Vesicular acetylcholine transporter density and Alzheimer's disease

We have evaluated the vesamicol analogue meta-[¹²⁵I]iodobenzyltrozamicol {(+)-[¹²⁵I]MIBT} as a probe to assess cholinergic terminal integrity in the human temporal cortex. Saturation binding analysis, using 5-aminobenzovesamicol (ABV) to define nonspecific binding, revealed a high-affinity binding site with a K(d) value of 4.3 ± 1.2 nM in the temporal cortex of the young control subjects. Similar affinity values were observed for (+-)-[¹²⁵I]MIBT binding in aged control subjects (K(d) = 3.4 ± 0.5 nM) and AD patients (K(d) = 3.0 ± 0.8 nM).

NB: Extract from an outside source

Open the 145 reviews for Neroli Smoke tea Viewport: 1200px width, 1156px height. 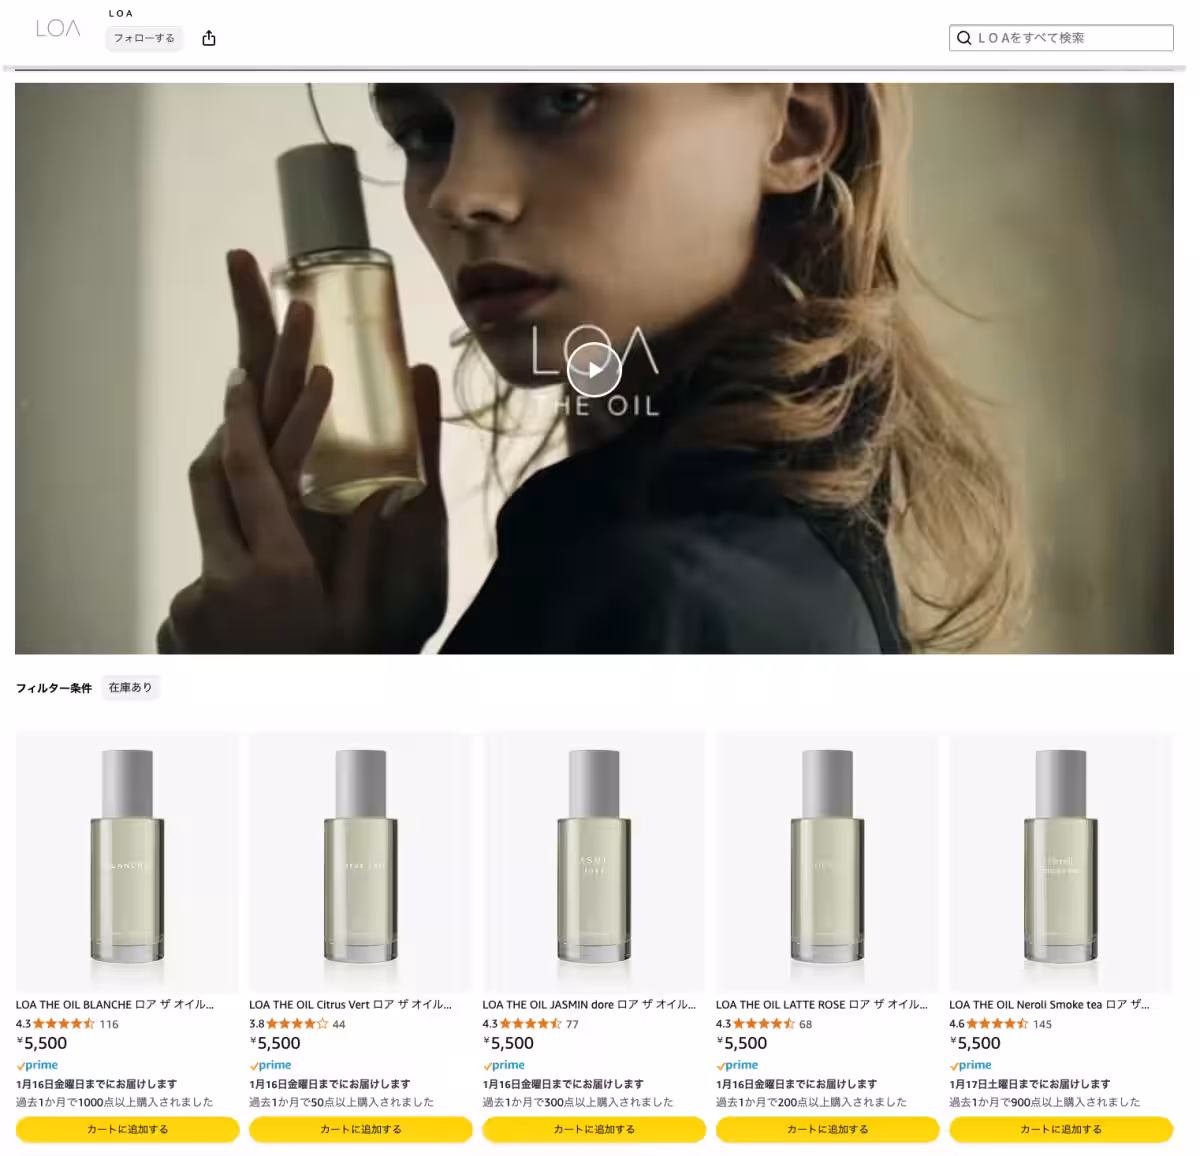tap(1042, 1024)
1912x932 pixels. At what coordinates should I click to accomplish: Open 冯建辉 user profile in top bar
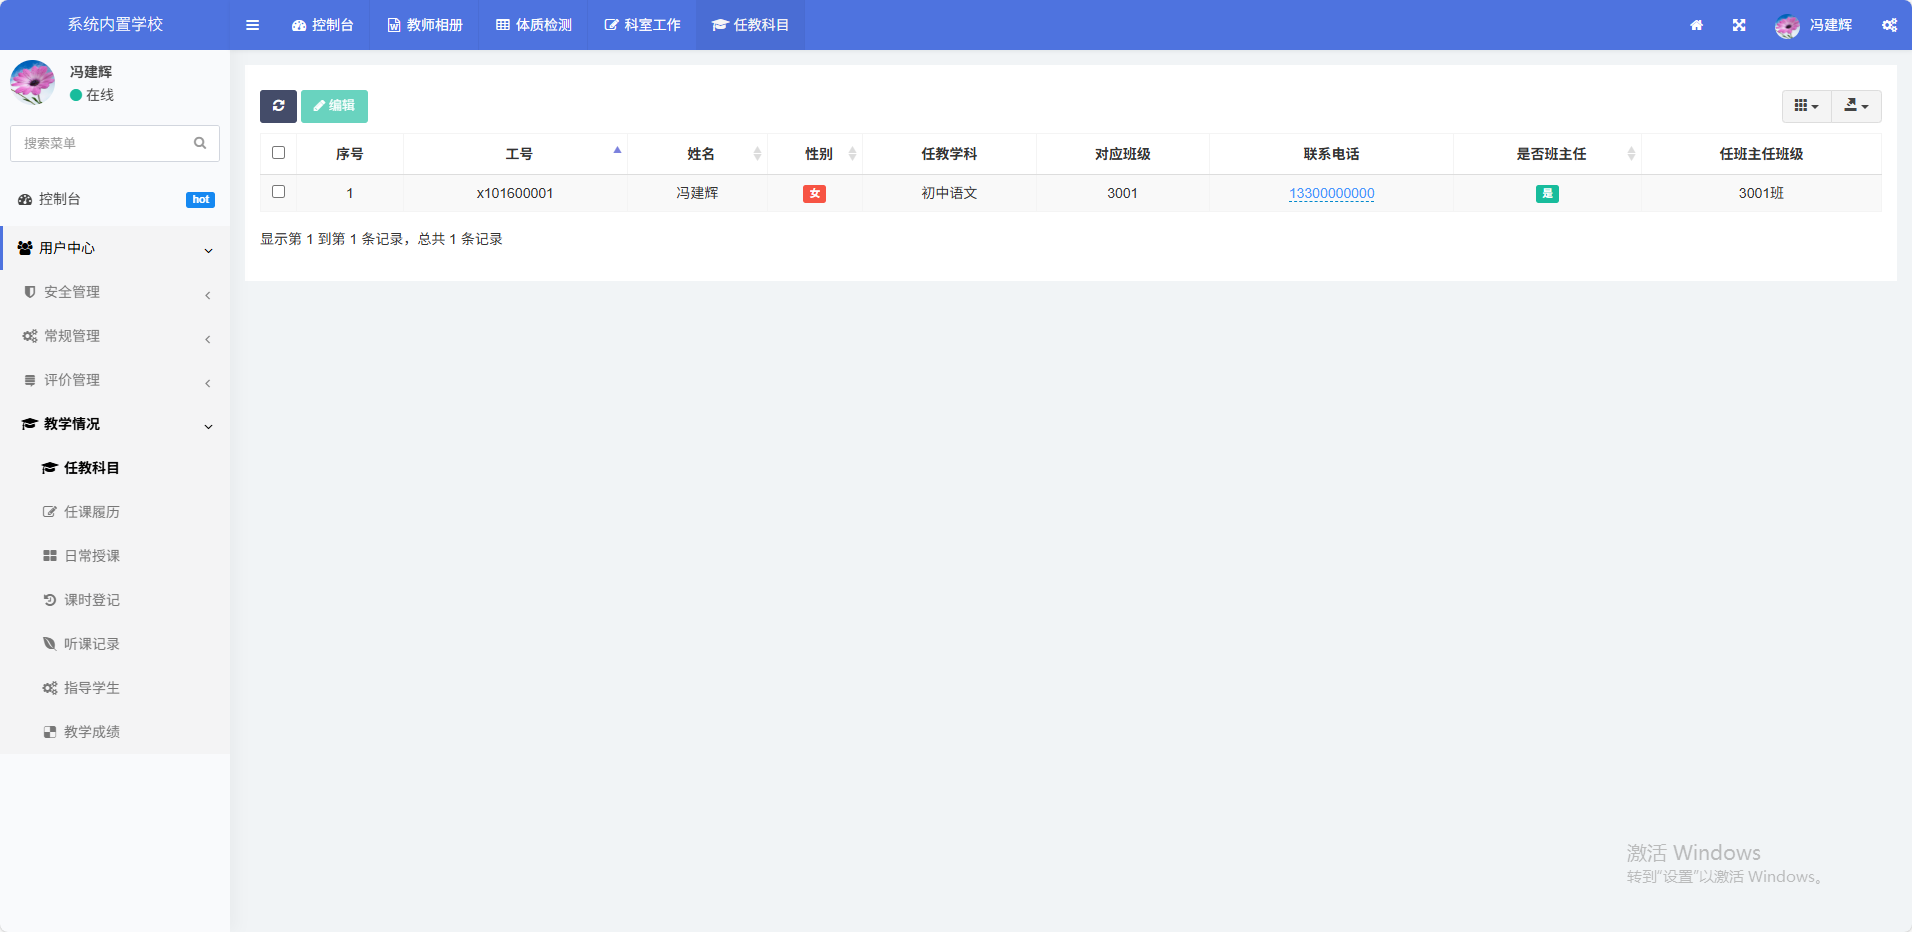pos(1814,25)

In contrast, Bmax values for young subjects, aged controls and AD patients were 31.2 ± 6.3, 17.0 ± 2.0 and 9.4 ± 1.6 pmol/g, respectively, clearly reflecting significant reductions in (+)-[¹²⁵I]MIBT binding site density with aging and age-related neuropathology. Moreover, the decrease in (+)-[¹²⁵I]MIBT binding was correlated with choline acetyltransferase activities (r = 0.72) in the AD temporal cortex. These results suggest that when selective ligands are used, the vesicular acetylcholine transporter can be a useful marker protein for assessing the loss of cholinergic projections in AD and related disorders.